In a major departure from its previous stance, the county Board of Supervisors on Tuesday conditioned its support for a bill in the state Legislature to form a Paso Robles water district on changing the bill so that the district is formed by a majority of landowners in the basin.
The bill has already been approved by the state Assembly and has moved to the Senate, where the Senate Governance and Finance Committee recommended making some changes.
In two separate votes on Tuesday, county supervisors voted 3-2 to oppose those Senate committee changes unless the bill also is amended to change how the district is formed.
The majority of supervisors now want to require an equal vote by all landowners on whether to form the district — rather than a weighted vote based on the amount of acreage each landowner has in the district.
“We’ve stepped off into uncharted territory, here,” said Supervisor Bruce Gibson, chairman of the board, after the votes had been taken.
It is unclear what effect this change of position will have on the bill. The bill’s author, Assemblyman Katcho Achadjian, R-San Luis Obispo, has frequently said he introduced the legislation because it had the support of the supervisors.
It also is unclear whether the changes will affect a vote that is scheduled today on the bill in the Senate Governance and Finance Committee.
Committee consultants recommended that the bill be changed so that three of the members of the board of directors are open to any district residents rather than just to landowners.
The committee consultants also recommended the county Board of Supervisors would initially appoint the water district’s board of director, who would then be chosen by basin residents and landowners in subsequent elections.
In the second 3-2 vote, county supervisors said they would only support that second proposed change to the bill if the method for forming the district is changed.
In both of the key votes Tuesday, supervisors Debbie Arnold, Frank Mecham and Caren Ray voted to back the one-landowner, one-vote formation concept.
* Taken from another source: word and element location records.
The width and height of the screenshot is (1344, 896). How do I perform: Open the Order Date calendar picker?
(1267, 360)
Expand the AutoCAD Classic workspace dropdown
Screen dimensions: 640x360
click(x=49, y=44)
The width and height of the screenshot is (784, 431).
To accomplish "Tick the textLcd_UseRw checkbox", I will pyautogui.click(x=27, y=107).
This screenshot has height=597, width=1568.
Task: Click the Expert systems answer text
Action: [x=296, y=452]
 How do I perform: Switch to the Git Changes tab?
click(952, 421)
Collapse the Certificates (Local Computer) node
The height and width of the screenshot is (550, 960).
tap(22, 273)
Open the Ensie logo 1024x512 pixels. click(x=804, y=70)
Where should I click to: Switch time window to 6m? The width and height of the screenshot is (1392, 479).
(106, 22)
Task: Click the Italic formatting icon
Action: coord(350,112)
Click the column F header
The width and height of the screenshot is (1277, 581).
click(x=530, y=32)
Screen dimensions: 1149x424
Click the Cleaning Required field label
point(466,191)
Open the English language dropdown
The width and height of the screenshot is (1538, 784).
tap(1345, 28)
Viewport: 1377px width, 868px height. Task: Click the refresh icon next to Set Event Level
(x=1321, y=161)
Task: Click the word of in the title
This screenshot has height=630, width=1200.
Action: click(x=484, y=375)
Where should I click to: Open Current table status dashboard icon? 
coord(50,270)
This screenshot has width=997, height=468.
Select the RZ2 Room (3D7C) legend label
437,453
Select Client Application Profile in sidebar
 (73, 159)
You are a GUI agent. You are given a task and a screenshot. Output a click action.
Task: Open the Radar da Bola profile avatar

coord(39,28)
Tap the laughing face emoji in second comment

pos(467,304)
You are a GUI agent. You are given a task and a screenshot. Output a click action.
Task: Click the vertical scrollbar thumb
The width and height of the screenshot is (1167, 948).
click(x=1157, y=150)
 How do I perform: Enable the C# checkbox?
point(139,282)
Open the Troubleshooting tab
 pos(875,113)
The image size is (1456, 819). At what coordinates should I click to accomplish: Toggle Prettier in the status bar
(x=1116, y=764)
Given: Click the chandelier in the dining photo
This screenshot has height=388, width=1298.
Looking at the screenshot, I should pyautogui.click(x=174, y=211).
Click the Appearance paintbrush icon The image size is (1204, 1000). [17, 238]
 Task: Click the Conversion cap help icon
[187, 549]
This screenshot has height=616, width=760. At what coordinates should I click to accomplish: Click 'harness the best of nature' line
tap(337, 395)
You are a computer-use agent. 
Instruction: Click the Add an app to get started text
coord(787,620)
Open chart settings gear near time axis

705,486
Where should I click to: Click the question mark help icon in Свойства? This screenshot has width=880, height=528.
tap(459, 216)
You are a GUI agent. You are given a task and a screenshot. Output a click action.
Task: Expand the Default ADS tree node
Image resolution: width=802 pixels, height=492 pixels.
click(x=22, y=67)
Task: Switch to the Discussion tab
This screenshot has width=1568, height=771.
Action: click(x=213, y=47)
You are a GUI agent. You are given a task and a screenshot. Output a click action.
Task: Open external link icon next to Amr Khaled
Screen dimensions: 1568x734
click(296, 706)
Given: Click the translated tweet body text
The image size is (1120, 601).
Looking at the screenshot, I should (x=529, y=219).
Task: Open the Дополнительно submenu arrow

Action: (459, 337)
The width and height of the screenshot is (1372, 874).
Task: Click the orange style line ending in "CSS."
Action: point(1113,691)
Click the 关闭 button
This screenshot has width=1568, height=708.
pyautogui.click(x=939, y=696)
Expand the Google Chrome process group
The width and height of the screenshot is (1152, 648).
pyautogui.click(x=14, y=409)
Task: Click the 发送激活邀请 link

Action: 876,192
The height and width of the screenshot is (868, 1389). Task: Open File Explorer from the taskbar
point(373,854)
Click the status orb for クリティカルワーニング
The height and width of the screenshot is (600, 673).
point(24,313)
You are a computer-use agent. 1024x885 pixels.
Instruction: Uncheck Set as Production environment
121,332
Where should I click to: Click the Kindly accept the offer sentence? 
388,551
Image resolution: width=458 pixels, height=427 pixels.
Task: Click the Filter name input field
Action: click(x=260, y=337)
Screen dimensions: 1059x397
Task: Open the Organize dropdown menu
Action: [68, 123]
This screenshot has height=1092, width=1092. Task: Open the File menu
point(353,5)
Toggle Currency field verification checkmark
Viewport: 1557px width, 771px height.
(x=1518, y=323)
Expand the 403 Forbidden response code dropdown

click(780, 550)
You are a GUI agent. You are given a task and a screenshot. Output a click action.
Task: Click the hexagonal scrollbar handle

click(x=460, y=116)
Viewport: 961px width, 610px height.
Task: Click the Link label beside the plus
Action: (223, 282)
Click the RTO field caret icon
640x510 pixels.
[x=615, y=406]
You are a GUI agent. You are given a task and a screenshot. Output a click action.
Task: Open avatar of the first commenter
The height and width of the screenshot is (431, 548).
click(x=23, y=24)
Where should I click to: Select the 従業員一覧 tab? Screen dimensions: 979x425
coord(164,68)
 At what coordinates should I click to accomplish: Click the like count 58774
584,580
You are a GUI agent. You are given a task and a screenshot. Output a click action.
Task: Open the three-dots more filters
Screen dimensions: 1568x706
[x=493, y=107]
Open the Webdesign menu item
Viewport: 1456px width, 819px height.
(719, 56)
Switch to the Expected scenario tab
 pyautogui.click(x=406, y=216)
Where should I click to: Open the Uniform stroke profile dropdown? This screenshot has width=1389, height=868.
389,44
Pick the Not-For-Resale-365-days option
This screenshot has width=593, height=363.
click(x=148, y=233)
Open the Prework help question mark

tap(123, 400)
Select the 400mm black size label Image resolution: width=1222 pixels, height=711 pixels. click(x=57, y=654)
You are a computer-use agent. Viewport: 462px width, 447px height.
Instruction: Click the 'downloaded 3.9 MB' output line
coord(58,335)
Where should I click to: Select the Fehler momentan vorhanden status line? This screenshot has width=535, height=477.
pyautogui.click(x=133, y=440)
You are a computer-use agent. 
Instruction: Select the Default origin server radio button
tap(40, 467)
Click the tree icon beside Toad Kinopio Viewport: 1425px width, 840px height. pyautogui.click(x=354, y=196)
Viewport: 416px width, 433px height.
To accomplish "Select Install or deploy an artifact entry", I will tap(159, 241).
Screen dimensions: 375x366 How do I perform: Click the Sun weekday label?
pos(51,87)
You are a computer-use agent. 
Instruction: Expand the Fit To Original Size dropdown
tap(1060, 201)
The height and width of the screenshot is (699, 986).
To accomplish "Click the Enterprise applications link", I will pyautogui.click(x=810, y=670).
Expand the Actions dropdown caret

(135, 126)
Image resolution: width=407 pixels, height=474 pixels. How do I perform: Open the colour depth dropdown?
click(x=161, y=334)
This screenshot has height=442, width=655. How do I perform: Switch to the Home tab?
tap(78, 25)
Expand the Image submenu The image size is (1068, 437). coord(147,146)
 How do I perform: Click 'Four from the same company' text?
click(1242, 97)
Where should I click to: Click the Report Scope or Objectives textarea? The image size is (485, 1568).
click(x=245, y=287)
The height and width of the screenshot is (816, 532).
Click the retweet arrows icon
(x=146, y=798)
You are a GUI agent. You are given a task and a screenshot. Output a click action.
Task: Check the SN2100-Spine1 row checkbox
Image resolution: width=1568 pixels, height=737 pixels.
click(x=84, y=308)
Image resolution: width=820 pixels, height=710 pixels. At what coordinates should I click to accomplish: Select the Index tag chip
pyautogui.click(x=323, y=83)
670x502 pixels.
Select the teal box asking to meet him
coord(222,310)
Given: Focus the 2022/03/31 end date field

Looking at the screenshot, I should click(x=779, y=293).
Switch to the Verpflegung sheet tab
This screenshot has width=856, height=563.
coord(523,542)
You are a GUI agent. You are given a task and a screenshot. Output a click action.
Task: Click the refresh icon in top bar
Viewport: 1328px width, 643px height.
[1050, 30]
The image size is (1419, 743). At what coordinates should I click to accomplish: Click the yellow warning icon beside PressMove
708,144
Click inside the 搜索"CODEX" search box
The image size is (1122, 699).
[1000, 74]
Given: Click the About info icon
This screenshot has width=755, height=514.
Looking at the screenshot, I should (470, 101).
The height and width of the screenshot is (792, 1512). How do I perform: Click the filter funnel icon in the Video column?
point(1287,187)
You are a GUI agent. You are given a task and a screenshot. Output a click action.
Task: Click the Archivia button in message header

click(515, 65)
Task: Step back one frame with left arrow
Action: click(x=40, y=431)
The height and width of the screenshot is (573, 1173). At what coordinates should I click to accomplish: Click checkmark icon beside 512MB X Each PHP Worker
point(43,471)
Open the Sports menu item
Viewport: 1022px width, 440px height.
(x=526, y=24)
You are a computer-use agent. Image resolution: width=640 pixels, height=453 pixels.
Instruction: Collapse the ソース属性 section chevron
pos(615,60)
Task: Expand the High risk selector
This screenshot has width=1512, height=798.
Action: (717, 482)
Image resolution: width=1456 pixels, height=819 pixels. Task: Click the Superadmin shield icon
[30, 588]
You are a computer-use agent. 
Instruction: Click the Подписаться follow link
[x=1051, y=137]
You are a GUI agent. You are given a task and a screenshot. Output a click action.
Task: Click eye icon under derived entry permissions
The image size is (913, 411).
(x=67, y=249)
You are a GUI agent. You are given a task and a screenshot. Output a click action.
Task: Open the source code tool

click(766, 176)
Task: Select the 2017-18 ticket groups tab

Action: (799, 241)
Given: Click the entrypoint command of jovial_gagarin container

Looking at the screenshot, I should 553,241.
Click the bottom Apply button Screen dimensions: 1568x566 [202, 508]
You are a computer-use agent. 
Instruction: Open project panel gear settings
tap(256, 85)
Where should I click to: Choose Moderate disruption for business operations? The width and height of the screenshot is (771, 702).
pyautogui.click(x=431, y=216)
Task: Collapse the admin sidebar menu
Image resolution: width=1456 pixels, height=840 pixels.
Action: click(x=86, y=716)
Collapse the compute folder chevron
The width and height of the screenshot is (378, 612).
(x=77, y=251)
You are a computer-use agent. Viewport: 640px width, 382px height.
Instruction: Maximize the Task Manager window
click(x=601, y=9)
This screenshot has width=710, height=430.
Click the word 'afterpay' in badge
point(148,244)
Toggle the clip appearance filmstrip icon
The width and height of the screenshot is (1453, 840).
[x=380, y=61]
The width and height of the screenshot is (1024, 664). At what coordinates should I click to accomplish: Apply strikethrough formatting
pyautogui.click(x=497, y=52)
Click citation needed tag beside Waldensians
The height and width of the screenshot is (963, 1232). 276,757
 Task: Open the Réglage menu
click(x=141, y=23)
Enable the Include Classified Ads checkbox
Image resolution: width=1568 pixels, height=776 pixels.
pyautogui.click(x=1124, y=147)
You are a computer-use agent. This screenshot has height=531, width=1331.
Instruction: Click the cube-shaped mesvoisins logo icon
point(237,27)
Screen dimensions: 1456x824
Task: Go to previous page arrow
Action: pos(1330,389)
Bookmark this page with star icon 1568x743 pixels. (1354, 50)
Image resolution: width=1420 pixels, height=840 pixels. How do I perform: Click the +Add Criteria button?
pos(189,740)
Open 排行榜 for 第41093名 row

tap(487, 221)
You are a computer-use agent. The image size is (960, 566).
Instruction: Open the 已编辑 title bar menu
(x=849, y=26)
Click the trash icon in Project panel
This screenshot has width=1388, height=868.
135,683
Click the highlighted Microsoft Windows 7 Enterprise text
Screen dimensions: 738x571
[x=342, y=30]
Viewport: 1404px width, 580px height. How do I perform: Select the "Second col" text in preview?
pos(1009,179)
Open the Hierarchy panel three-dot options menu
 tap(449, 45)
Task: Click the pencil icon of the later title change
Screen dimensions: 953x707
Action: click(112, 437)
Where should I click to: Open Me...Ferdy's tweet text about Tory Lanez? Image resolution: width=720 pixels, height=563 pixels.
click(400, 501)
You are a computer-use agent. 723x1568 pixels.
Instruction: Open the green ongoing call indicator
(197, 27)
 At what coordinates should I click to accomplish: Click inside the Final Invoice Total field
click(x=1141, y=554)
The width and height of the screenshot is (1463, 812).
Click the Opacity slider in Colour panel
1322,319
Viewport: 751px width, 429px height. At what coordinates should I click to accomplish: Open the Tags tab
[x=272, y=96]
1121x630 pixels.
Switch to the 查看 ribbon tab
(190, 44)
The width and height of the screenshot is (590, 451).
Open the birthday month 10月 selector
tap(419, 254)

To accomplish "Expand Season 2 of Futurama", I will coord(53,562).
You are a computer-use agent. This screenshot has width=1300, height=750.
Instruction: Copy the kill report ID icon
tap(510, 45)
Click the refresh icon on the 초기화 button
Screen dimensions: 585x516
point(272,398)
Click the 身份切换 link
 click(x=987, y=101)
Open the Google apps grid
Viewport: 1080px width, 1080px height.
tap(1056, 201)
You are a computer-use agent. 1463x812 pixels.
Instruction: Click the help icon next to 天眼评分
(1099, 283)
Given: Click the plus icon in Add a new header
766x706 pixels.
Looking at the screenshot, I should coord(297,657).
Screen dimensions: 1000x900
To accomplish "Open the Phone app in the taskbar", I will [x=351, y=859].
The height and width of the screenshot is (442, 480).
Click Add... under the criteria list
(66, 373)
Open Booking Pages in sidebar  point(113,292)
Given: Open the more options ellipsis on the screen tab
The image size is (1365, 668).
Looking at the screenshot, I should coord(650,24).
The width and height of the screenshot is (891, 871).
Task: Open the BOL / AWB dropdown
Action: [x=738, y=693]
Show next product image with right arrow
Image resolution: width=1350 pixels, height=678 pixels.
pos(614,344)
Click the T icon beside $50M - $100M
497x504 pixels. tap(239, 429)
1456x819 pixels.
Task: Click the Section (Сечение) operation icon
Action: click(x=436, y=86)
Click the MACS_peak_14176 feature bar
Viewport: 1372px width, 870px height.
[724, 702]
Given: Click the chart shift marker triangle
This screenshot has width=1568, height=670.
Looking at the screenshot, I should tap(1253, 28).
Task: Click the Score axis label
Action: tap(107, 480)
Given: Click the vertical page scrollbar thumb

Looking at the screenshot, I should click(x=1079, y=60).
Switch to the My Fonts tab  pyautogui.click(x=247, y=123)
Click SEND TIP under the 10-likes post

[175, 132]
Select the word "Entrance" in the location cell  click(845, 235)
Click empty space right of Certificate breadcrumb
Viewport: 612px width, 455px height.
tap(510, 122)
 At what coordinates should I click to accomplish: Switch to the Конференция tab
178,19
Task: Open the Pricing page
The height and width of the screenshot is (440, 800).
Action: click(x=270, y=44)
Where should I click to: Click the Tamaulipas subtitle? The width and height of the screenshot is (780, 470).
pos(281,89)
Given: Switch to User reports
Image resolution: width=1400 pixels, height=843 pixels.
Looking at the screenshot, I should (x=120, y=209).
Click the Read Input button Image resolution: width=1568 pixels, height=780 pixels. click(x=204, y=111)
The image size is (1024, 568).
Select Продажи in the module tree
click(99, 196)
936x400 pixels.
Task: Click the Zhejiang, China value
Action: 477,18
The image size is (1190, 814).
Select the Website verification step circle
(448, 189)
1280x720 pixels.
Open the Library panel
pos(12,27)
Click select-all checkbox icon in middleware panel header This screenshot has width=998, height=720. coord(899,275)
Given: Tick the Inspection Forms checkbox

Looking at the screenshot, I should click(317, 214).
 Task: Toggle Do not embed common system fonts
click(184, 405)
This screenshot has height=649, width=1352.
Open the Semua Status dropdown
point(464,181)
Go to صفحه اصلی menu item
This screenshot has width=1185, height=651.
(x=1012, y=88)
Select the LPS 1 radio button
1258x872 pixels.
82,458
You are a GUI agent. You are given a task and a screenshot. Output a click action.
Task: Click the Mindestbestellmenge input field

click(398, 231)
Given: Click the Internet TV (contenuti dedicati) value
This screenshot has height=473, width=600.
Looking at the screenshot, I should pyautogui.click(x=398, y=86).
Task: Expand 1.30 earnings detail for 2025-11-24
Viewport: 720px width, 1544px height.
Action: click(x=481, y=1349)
Supervisors Bruce Gibson and Adam Hill opposed the idea.
The votes were a major change for Mecham, who had previously sided with Gibson and Hill.
During the hearing, Mecham said he was swayed by the fact that some important groups, such as the county Farm Bureau and cattlemen’s associations, supported the idea of a popular vote to form the district.
“If it’s a go, it’s a go,” he said. “If it isn’t, we are back to Square One.”
Arnold’s vote was consistent with past votes she has cast in which she supported the general idea of a water district but only if it was formed by a popular vote. Ray had also previously voted against supporting Achadjian’s bill out of similar concerns.
The bill was originally conceived by two North County water groups, who proposed a hybrid board of directors consisting of a combination of landowners of various sizes and three popularly elected members.
After the meeting, members of one of the groups, the Paso Robles Agricultural Alliance for Groundwater Solutions, said it is too soon to know what the supervisors’ change of position will mean for the bill and how they will proceed in the future.
“We are still trying to figure out what happened here and what it means,” said Jerry Reaugh, president of the group.
Tuesday’s hearing attracted 50 public speakers, most of whom opposed Achadjian’s bill. Many of the opponents said they would prefer that the Board of Supervisors managed the Paso Robles basin themselves under the auspices of the county’s Flood Control and Water Conservation District without the creation of an independent water district.
“Managing the basin is what you were elected to do,” said Andrew Christie of the local Sierra Club. “You have all the tools you need to manage the basin.”
The water district was proposed in response to a crisis in the basin of falling aquifer levels, resulting in wells going dry or requiring that new deeper wells be drilled.